A **force** is the something applied to an object that potentially causes the object to accelerate. A force isn’t necessary for an object to move. A force applied to an object slows it down or speeds it up. So blood moving through an artery is slowed down by friction (a type of force) and speeded up by the heart pressurizing the blood (another kind of force).

Newton’s second law states that force is the product of mass times acceleration^{2}. We can re-arrange this to \(A=\frac{F}{M}\). Given the same force applied to two objects, the more massive object (bigger \(M\)) will have a smaller acceleration. So this is the inertial definition of mass: mass is the property of an object that resists acceleration. This concept leads directly to the concept of momentum.

**Momentum** is the mass of an object times its velocity^{3}, where \(\nu\) is the greek letter *nu*. We usually think of momentum as we would inertia: an object with more momentum resists change in direction and/or speed more than an object with less momentum. But it’s really the mass (inertial) component of momentum that makes this so.
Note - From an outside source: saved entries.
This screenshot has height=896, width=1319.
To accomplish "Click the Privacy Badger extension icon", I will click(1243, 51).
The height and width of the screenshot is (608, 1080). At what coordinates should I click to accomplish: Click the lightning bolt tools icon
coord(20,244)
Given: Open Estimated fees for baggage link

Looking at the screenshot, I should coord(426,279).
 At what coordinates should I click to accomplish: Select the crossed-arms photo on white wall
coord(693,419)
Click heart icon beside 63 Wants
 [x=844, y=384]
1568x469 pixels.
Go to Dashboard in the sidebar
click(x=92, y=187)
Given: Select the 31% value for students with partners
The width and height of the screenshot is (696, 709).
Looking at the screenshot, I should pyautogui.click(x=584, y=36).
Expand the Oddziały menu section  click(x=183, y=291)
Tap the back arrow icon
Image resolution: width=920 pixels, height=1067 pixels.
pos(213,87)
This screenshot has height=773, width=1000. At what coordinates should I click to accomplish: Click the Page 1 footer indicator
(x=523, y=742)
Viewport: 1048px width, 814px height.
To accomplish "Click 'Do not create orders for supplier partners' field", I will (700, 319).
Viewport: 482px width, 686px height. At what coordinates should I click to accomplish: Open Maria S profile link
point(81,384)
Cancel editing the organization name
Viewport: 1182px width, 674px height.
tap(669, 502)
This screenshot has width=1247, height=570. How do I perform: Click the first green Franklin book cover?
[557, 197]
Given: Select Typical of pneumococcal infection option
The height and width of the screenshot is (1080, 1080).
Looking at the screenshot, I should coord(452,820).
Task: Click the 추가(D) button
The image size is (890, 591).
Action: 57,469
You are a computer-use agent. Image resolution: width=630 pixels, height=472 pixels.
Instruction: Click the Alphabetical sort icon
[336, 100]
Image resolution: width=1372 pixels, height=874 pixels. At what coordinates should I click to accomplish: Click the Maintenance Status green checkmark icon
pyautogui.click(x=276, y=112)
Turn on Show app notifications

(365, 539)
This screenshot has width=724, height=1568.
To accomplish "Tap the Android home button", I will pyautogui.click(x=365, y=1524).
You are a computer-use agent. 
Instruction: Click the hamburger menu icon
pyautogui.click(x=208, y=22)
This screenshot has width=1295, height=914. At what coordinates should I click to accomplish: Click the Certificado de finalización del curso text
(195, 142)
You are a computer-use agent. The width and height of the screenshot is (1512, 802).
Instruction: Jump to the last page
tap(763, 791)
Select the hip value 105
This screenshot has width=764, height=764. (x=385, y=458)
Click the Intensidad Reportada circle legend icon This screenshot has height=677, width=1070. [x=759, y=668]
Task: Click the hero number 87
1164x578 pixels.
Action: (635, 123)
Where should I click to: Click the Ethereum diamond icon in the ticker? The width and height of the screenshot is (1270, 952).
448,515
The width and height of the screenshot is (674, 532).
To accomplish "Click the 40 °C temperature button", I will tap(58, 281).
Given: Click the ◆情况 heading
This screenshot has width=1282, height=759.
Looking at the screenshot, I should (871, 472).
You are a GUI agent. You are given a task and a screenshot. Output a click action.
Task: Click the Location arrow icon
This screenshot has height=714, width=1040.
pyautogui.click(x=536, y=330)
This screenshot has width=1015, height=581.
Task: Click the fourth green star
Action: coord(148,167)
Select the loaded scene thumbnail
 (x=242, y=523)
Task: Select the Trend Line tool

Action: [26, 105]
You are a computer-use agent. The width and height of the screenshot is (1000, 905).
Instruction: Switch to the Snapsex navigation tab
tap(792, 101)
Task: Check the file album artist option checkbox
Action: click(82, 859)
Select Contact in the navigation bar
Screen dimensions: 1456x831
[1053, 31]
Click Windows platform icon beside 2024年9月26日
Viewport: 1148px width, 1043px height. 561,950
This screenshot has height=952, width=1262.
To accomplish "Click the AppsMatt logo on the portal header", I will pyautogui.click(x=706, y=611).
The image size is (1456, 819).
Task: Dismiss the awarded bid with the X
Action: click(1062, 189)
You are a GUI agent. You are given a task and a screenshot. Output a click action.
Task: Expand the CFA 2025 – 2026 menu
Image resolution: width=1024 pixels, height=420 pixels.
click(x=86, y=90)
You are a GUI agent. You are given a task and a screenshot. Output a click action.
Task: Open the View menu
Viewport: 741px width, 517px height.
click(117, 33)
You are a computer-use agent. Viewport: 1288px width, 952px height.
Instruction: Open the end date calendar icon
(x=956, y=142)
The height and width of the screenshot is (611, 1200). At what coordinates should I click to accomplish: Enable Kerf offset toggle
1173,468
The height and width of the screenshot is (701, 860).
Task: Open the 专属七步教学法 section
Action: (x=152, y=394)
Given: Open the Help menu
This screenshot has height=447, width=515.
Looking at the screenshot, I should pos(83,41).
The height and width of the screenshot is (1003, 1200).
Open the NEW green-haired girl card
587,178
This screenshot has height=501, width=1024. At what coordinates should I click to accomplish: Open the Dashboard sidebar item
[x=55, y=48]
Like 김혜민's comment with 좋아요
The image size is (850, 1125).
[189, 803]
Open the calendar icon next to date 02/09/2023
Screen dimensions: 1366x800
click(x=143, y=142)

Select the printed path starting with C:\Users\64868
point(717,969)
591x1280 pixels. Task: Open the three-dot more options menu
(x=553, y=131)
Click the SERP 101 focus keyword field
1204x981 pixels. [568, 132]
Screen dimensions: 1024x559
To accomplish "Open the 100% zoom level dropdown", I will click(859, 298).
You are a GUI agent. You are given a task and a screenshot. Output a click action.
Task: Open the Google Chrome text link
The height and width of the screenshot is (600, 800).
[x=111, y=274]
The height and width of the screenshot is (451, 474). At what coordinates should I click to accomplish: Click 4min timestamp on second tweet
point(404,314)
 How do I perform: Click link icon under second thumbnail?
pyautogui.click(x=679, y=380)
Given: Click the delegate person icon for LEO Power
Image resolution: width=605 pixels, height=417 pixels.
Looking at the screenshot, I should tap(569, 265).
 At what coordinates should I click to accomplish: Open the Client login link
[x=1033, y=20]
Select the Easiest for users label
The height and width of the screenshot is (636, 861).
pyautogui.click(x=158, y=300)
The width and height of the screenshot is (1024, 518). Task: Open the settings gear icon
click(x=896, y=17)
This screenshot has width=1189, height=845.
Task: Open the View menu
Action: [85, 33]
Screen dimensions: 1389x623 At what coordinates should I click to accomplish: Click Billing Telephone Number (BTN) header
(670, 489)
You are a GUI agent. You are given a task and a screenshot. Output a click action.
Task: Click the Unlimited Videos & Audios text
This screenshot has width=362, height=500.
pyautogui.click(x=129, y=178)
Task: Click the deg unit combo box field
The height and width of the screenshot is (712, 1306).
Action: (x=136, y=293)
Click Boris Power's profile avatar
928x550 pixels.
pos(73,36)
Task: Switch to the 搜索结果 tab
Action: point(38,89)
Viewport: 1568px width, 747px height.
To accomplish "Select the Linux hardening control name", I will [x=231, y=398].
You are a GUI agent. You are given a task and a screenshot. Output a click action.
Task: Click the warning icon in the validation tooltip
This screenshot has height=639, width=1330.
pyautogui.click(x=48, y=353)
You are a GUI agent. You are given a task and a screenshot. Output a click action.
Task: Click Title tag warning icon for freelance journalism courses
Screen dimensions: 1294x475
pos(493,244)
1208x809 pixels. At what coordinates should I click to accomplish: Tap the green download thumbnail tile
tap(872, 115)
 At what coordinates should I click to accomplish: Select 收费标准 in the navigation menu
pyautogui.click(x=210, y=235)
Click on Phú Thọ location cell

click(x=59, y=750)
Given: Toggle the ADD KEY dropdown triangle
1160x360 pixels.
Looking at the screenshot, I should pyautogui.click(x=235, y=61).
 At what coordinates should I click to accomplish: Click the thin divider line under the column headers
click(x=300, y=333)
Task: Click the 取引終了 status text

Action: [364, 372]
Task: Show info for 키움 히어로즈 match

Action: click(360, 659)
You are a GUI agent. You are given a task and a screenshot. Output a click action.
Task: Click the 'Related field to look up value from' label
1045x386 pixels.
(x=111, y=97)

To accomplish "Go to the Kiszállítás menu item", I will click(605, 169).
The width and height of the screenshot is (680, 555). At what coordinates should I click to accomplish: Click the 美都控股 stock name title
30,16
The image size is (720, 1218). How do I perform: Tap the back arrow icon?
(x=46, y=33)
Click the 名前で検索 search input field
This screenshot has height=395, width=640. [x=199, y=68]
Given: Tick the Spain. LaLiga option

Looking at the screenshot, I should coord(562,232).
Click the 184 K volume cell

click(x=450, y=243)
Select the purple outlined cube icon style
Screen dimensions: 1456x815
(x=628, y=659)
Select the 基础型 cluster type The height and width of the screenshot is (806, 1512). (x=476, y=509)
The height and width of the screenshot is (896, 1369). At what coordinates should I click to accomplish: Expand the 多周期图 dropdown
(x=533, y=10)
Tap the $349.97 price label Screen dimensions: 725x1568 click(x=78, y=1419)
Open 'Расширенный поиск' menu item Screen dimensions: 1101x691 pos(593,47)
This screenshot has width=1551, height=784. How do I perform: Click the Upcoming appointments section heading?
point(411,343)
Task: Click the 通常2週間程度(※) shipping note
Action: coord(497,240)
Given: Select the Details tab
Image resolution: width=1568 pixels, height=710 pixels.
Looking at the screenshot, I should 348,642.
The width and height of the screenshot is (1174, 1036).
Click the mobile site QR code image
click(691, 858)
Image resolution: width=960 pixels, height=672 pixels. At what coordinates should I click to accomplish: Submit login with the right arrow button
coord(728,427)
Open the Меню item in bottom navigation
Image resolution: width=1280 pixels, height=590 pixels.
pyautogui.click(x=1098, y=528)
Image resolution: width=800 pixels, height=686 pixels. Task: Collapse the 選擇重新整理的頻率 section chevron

Finally, note that the change in momentum over time is \(\frac{\Delta M \nu}{T} = M \frac{\Delta \nu}{T} = MA = F\)! That is, force is the change in momentum over time.

## 1.4 Energy and power

Energy is a very elusive concept but here are a couple of notes. First, energy is never created or destroyed, it just changes from one form to another and this really is the story of much of science, including biology. One form of energy is called **mechanical energy** and it’s the energy of doing **work** where work is the energy necessary to **displace** an object over some distance. Work is equal to the force applied to the object times the distance the object moves^{4}. A tree has to use energy to move xylem sap up its trunk and we say that it “does work on the xylem”. This work (mechanical energy) is the force applied to the xylem times the distance the xylem moves. The longer the distance the more work (given the same force). Another form of energy is **kinetic energy** which is the energy of a moving object, and is one-half of the product of the object’s mass and velocity squared^{5}. When a cheetah runs, its hand and foot impact the ground with a certain amount of kinetic energy which suddenly goes to zero so this energy is transferred into the skeleton of the limbs. The cheetah will want a skeleton that can absorb and release this energy without permanently deforming or breaking the skeleton! Another form of energy is **potential energy** which is the *capacity to do work*. huh? A way of thinking about this is, potential energy isn’t doing anything but it can! When it does, the potential energy is converted to some other form of energy. Potential energy comes in several forms. It could be the energy of an elevated mass in a gravitational field. Gravity makes the mass fall, which transfers this potential energy to kinetic energy. Or it could be the electrochemical energy in an ion gradient, such as the H\(^+\) gradient in a mitochondria. The potential energy of the H\(^+\) gradient is transferred into the kinetic energy of the ATP synthase mechanism which is then transferred into the potential energy of the phosphate bond in ATP. Or it could be the elastic strain energy stored in the myosin head. We will talk a lot about this kind of energy transfer.

**Power** is the rate of working or the rate that energy is used, so is equal to the Work divided by the time spent doing the work^{6}. It takes about the same amount of energy (work) for a cheetah to walk or to run a mile but the running cheetah expends this energy over a much shorter amount of time so running requires more Power. Note that since \(W=FD\) then \(P=F\frac{D}{T} = F\nu\), that is power is the product of force and velocity^{7}. So high power activities are activities with high force at a high velocity or done over a short amount of time.